Research

California Conservation Genomics Project

In 2019, we took the leading role in securing $12M in funding for a major new initiative, the California Conservation Genomics Project (CCGP). The project includes all 10 UC campuses, about 100 PIs and co-PIs, and now covers 135 projects, and 240 species of plants and animals, including marine, freshwater, and terrestrial taxa. In addition to administering the entire CCGP, the Shaffer Lab is collaborating with Ian Wang’s group at UC Berkeley and multiple state and federal agency scientists to produce landscape genomic data and analyses for 34 species of reptiles and amphibians covering the breadth of California. Our goal is to produce a comprehensive analysis of the geography of genetic variation to guide management and habitat protection now and in the face of climate change.

California Tiger Salamander

A primary focus of our lab has always been the federally and state listed California tiger salamander, Ambystoma californiense. The species has declined across its entire range, which spans central California from Sonoma to Santa Barbara Counties. Our work has provided the scientific backing both for listing the species, and for delimiting patterns of gene flow and population structure that are central to our ecological, evolutionary, and conservation-oriented work. Most recently, our work has focused on two topics. The first is an amazing case of hybridization between non-native, introduced Barred tiger salamanders and native California tiger salamanders. It’s a story that has as much to say about mechanisms of speciation as it does about conservation biology, and we continue to explore the system from a variety of genetic, genomic, and ecological perspectives. The second is the conservation and recovery of the critically endangered Santa Barbara Distinct Population Segment, which we have demonstrated as declining to the point that inbreeding depression is occurring in nature. Working with the USFWS, our goal is to turn around this decline and recover the population.

Turtles of the World

Turtles are an amazing group- distinctive, easy to wrap your head around, admired and loved by many people, and arguably the most endangered major clade of vertebrates on earth. A central project in the lab has been to acquire 2-3 tissue samples of every species of turtle on earth, sequence them for ~20 independent genes, and build a phylogeny for all 350 or so species of turtles and tortoises that are living today. Our paper, published in PNAS and covered in an article in UCLA Newsroom, reveals new findings about turtles’ evolution so far and their uphill battle for survival.

 

Mojave Desert Tortoise

With funding from the state of California and the U.S. Fish and Wildlife Service, we have developed a radical new genomic toolkit to learn more about how desert tortoises use their habitat and how to avoid conflicts with green energy projects in the Mojave Desert. By using a genomic approach, we have resequenced hundreds geolocated tortoise genomes to learn how they move and what corridors they prefer in key areas of the desert, and how to reduce the impact of alternative placements of solar installations on habitat connectivity from a tortoise perspective (available from bioRxiv here).

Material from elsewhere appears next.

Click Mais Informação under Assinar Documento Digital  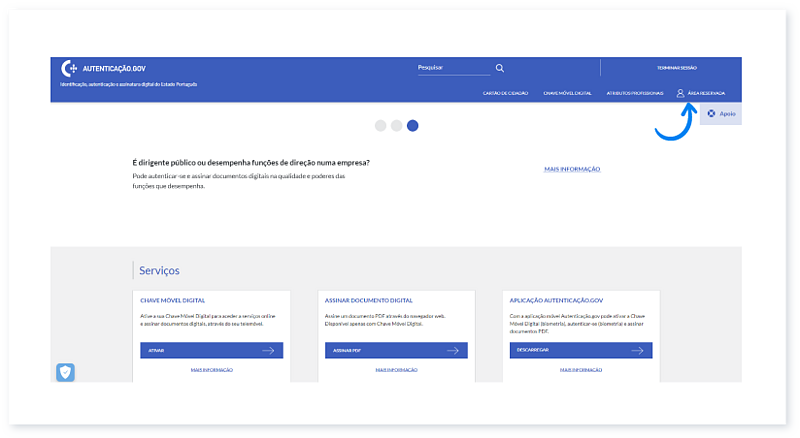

Our first major publication on the tortoise, published in Science, leveraged this landscape genomic resource and demonstrated that surviving translocation to a new habitat was explained by an individual tortoise’s heterozygosity, rather than its site of origin.

CaliPopGen: A genetic and life history database for the fauna and flora of California

What do we really know about the genetics of natural populations of plants, animals, and marine organisms in California? And why should we care? Thousands of papers have been published over the last 40 years using dozens of techniques on hundreds of species, but no synthesis has ever attempted to summarize results from this disparate, scattered set of studies. In a paper published in Scientific Data, we compile, synthesize and analyze this vast literature for the first time. Our goal is to determine how the complex topography and ecology that characterizes California leads to connectivity, isolation, and regional genetic diversity across species and ecosystems. Our results synthesize the published literature on the genetics of natural populations in the Golden State, and answer questions including: are urban populations at greater risk than wildland ones due to inbreeding depression? Are populations of plants and animals on public lands more resilient than those on private lands? What are the major barriers to plant and animal movement across California? The answers to these and many other critical conservation questions are extracted from the published literature by postdocs Joscha Beninde and Erin Toffelmier, faculty lead Brad Shaffer, and a team of nine UCLA undergraduates.